Iran’s Nobel laureate Narges Mohammadi to begin new hunger strike: Family | Women’s Rights News

Mohammadi to go on hunger strike ‘in solidarity’ with Iran’s Baha’i religious minority as her prize is awarded in Norway.

Nobel Peace Prize winner Narges Mohammadi, currently jailed in Iran for her activism for women’s rights, will begin a new hunger strike in prison as her prize is awarded in Norway, says her family.

At a news conference on Saturday in Oslo, Mohammadi’s husband Taghi Rahmani, their twin children, Ali and Kiana Rahmani, and her brother who are representing the veteran rights activist at the awards ceremony on Sunday, said the new strike is to show solidarity towards the Baha’i religious minority in Iran.

“She is not here with us today, she is in prison and she will be on a hunger strike in solidarity with a religious minority but we feel her presence here,” her younger brother, Hamidreza Mohammadi, said in a brief opening statement.

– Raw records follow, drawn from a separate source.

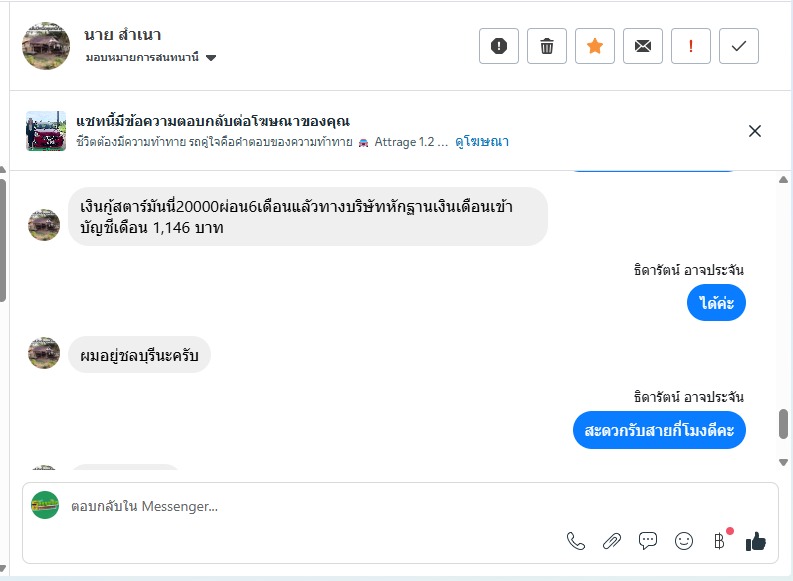Open the emoji picker
The width and height of the screenshot is (793, 581).
click(x=684, y=541)
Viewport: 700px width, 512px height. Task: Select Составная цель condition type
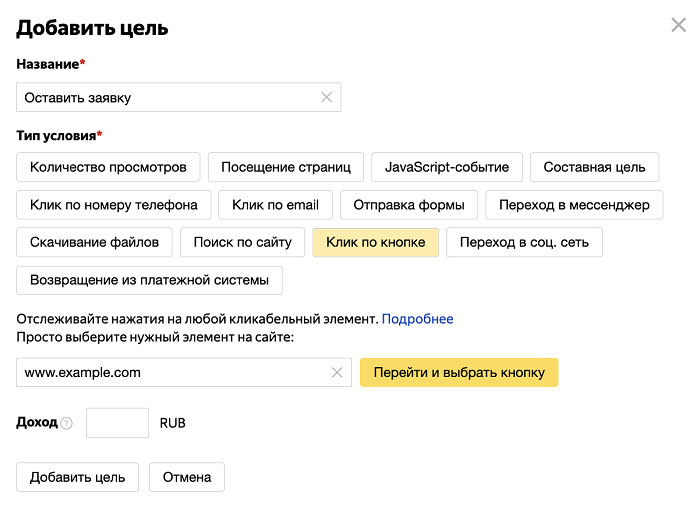(594, 167)
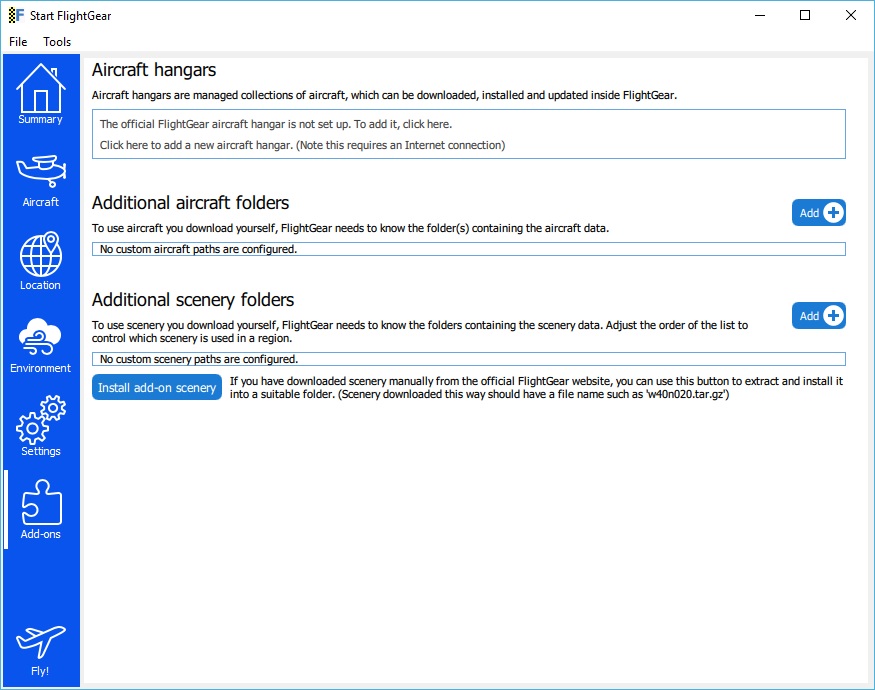Minimize the Start FlightGear window
The width and height of the screenshot is (875, 690).
pos(759,15)
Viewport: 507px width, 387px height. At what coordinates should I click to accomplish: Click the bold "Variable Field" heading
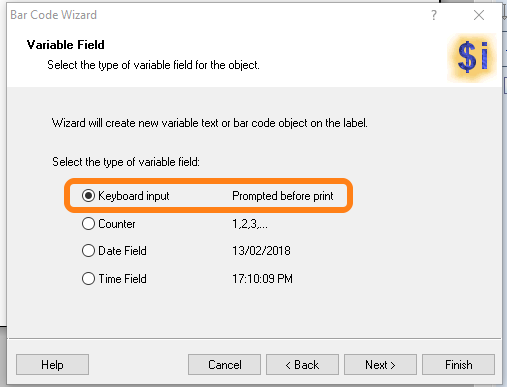point(66,45)
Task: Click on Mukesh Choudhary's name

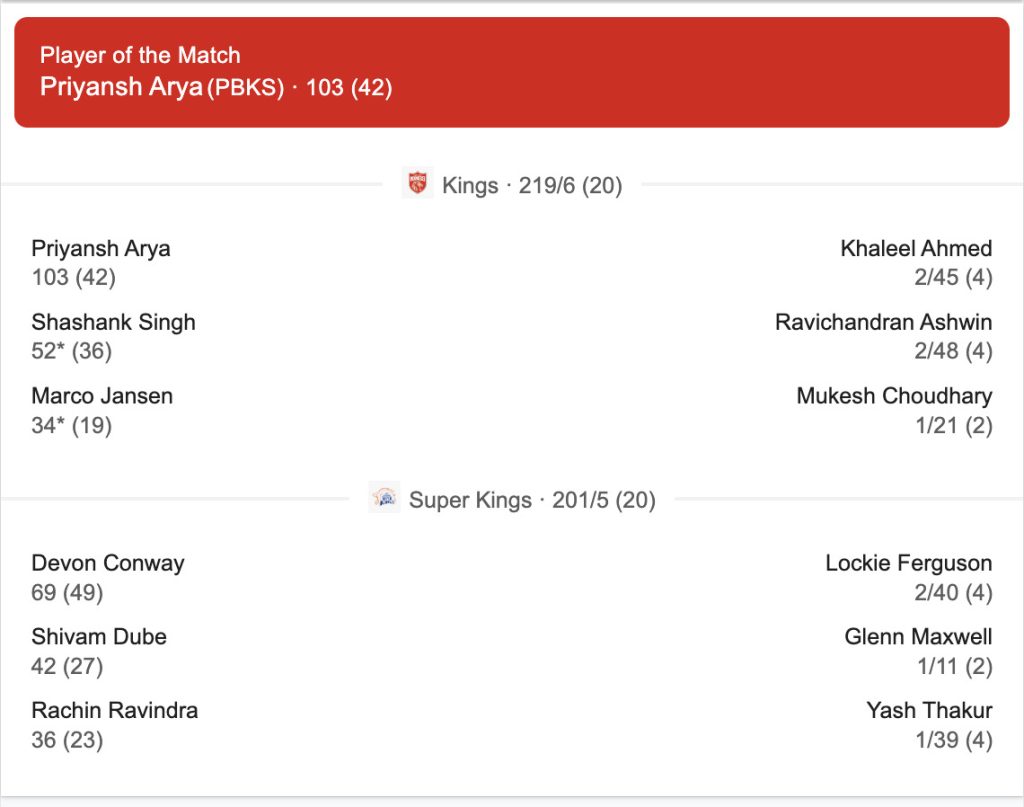Action: (894, 396)

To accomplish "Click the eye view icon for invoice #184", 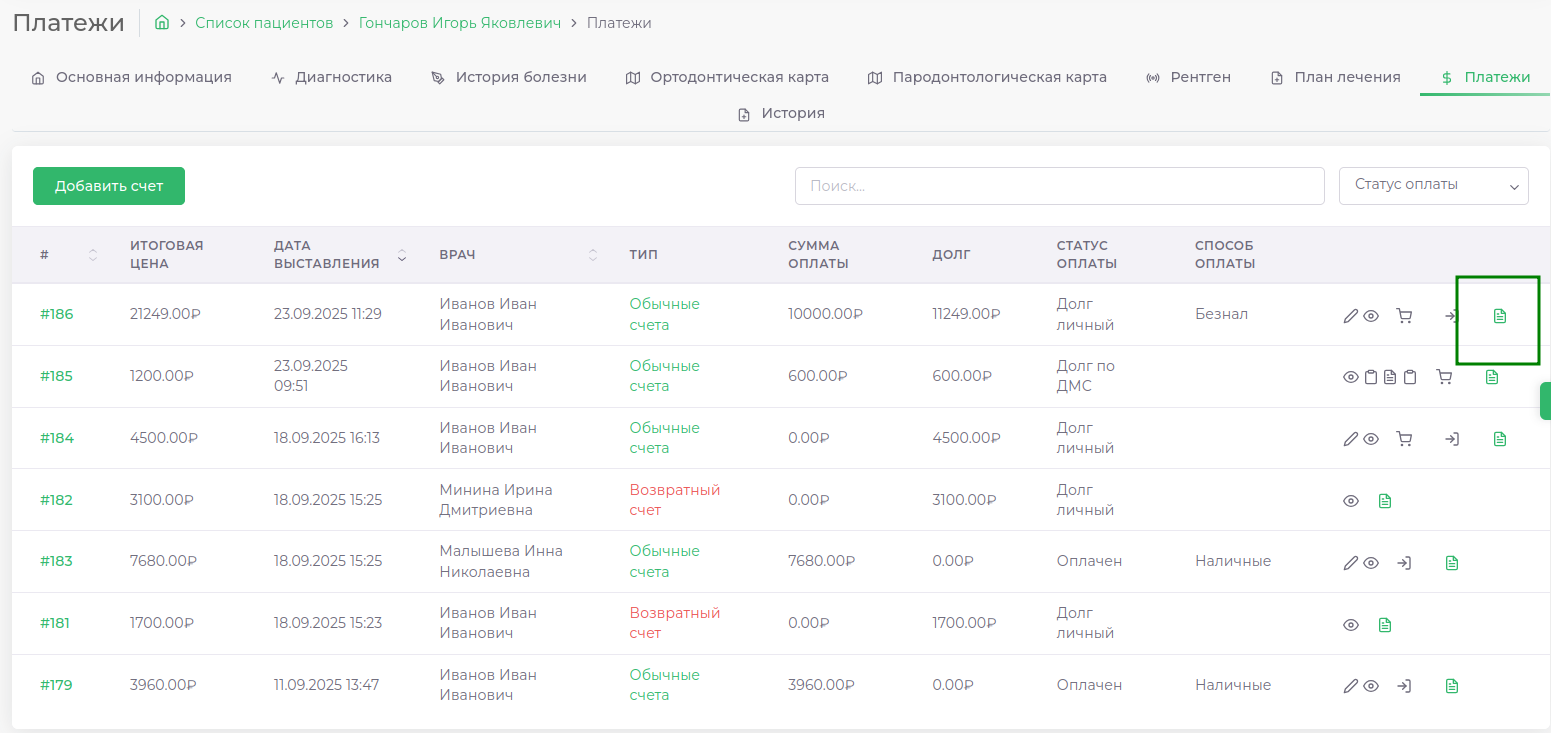I will [1371, 439].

Mohammadi’s husband and children pose for pictures after signing the guest book at the Nobel Institute in Oslo [Frederik Ringnes/NTB/via Reuters]

Mohammadi, 51, was awarded the Nobel prize in October “for her fight against the oppression of women in Iran”. She is 19th woman to win the 11 million Swedish kronor (about $1m) prize, and the fifth person to win it while in detention.

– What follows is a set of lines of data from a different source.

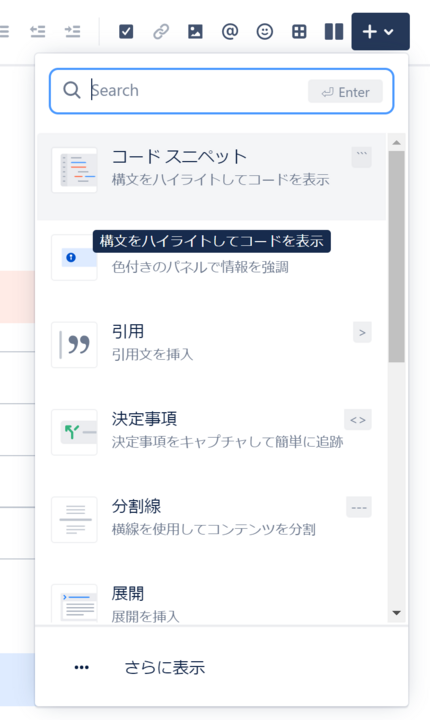Click the scrollbar down arrow

tap(396, 613)
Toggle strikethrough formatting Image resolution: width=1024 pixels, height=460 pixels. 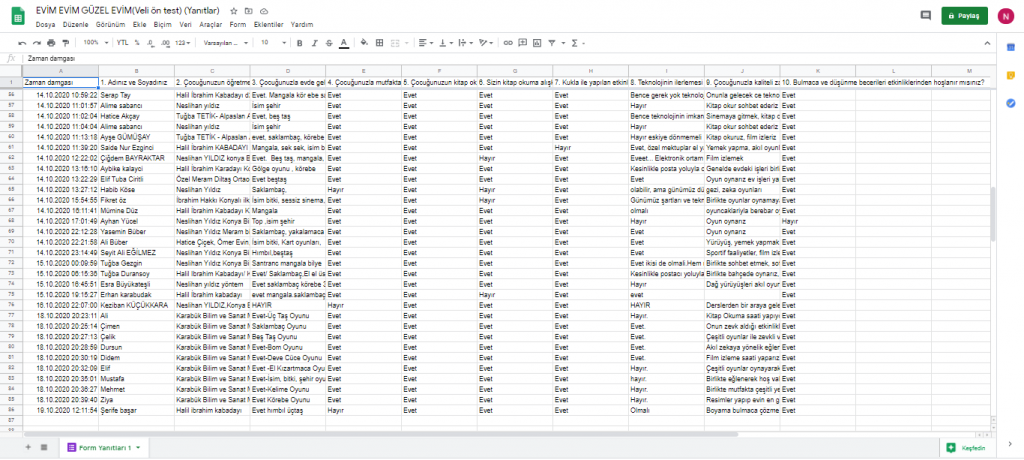click(x=328, y=43)
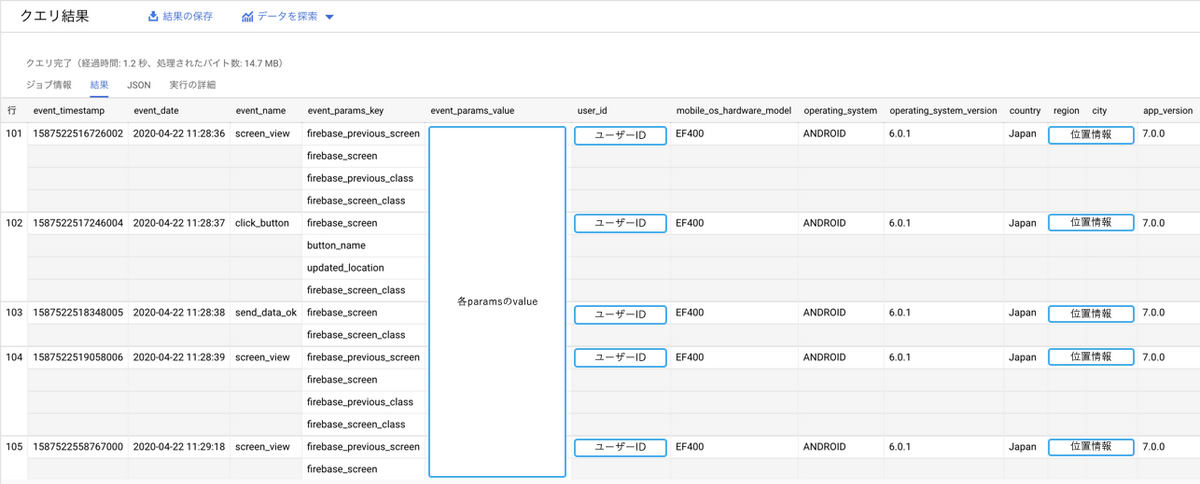Switch to the JSON tab

(139, 85)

“On International Human Rights Day, 10th of December, I will also go on a hunger strike in protest against violations of human rights in Iran and in solidarity with the hunger strike of Baha’i women prisoners in Evin Prison,” said a post on Mohammadi’s Instagram account.

Mohammadi is currently held in Evin prison in Tehran, where she went another hunger strike last month to protest limits on medical care for her and other inmates, as well as the obligation for women to wear the hijab in Iran, according to her family.

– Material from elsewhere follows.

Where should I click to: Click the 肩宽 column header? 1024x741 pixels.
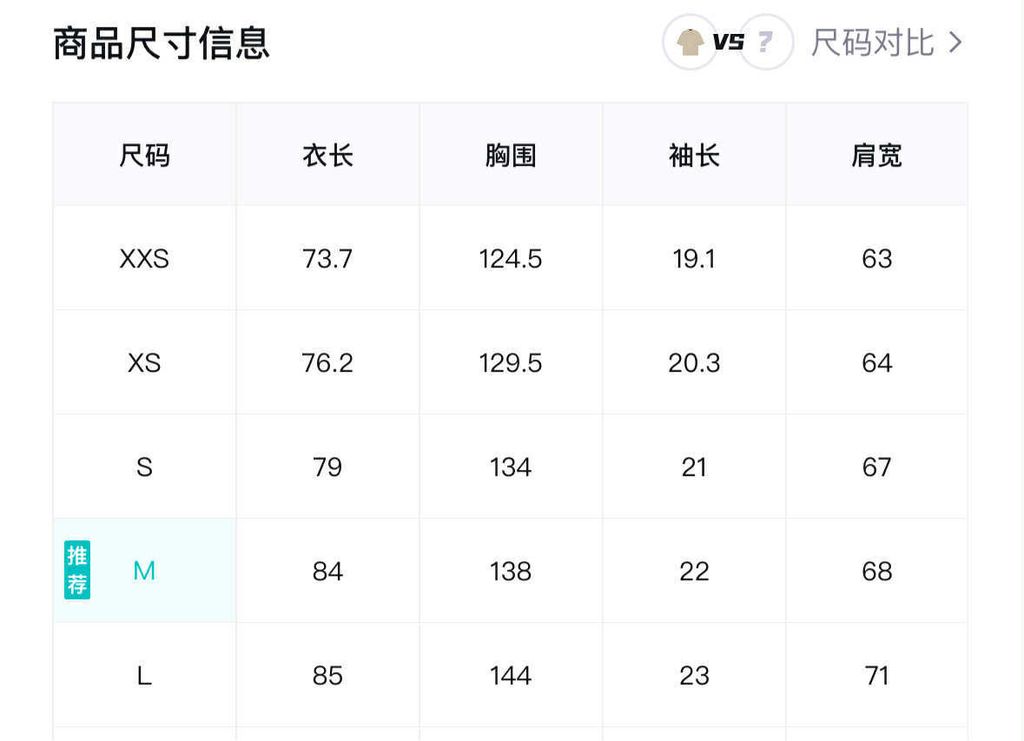877,155
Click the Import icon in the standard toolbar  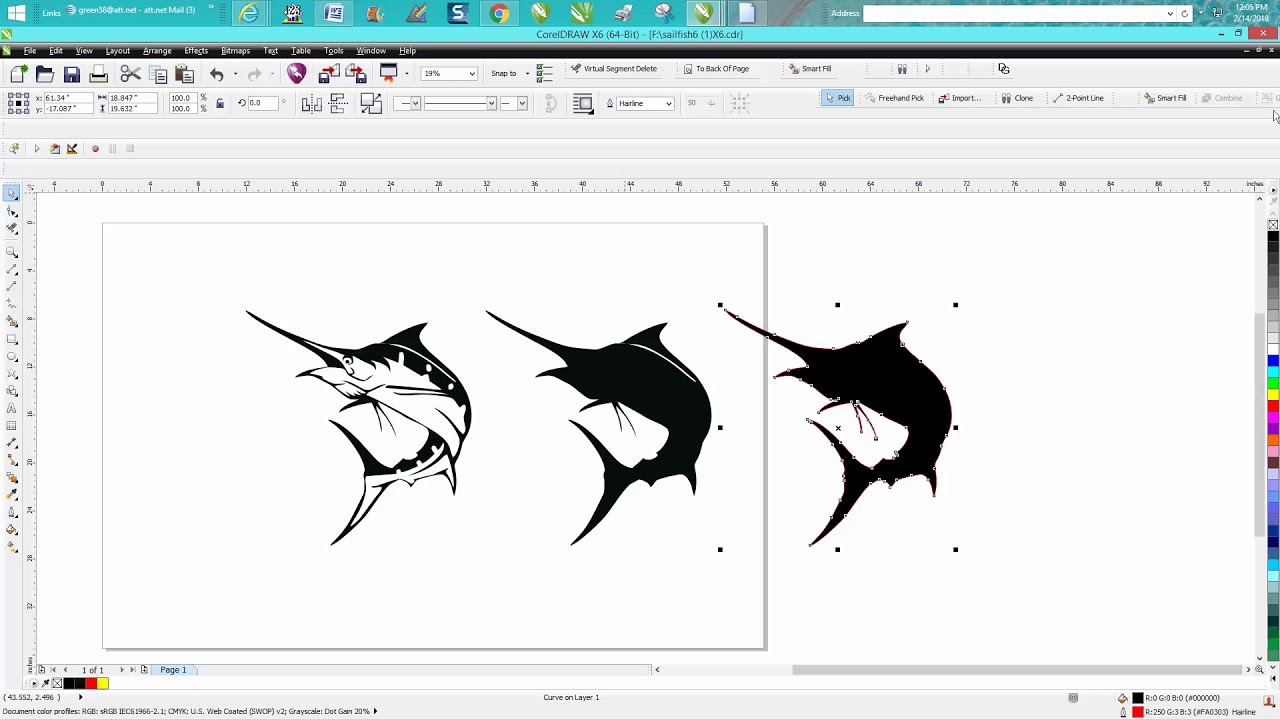(x=328, y=74)
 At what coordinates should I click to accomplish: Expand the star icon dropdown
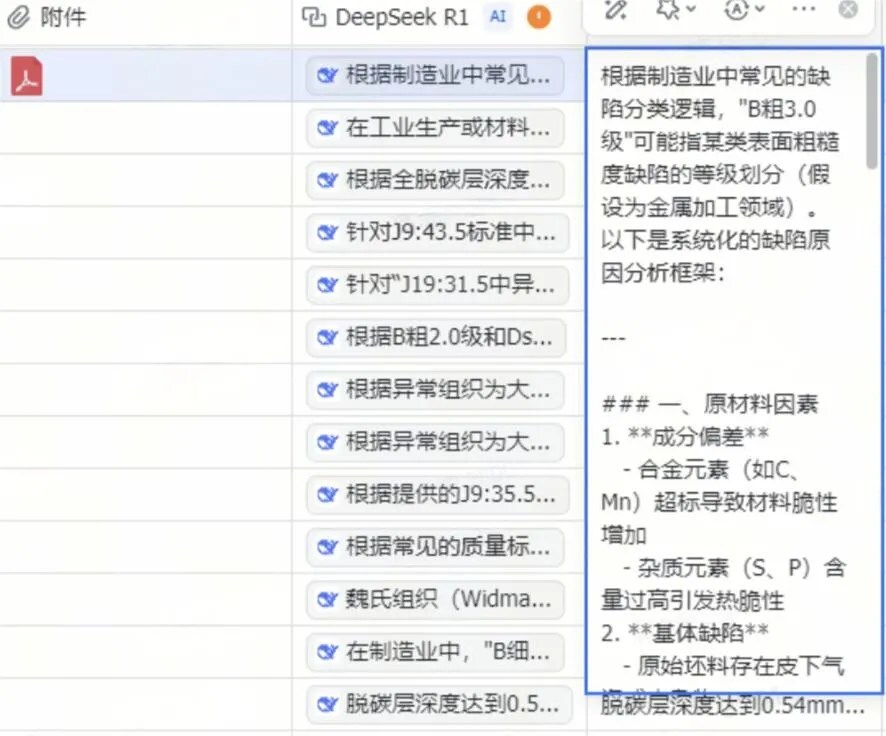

In a letter smuggled out from prison and published on Monday by Swedish public broadcaster SVT, Mohammadi said she would continue the strike even if it led to her death.

“Imprisonment, psychological torture, constant solitary confinement, sentence after sentence; that hasn’t and is not going to stop me,” she wrote, according to SVT.

“I am going to stand up for freedom and equality even if it costs me my life,” she said, and added that she missed her children the most.

In a strong statement of support for Mohammadi, the chair of the Norwegian Nobel Committee, Berit Reiss-Andersen, said the body was “deeply concerned” about the 2023 laureate’s health.

First arrested 22 years ago, Mohammadi has spent much of the past two decades in and out of jail over her campaigning for human rights in Iran. She has most recently been incarcerated since November 2021 and has not seen her children, now based in France, for eight years.

At the news conference in Oslo, Kiana, who last saw her mother eight years ago, said, “When it comes to seeing her again, personally I am very pessimistic.”

“Maybe I’ll see her in 30 or 40 years, but I think I won’t see her again,” she told a news conference via a translator. “But that doesn’t matter because my mother will always live on in my heart and with my family.”

Mohammadi’s Nobel Prize came in the wake of months-long protests across Iran triggered by the September 2022 death in custody of Mahsa Amini, 22, who was arrested for allegedly flouting Iran’s strict dress rules for women.

Both Ali and Kiana will receive Mohammadi’s diploma and gold medal at Oslo’s City Hall and give the Nobel Prize lecture on behalf of their mother on Sunday.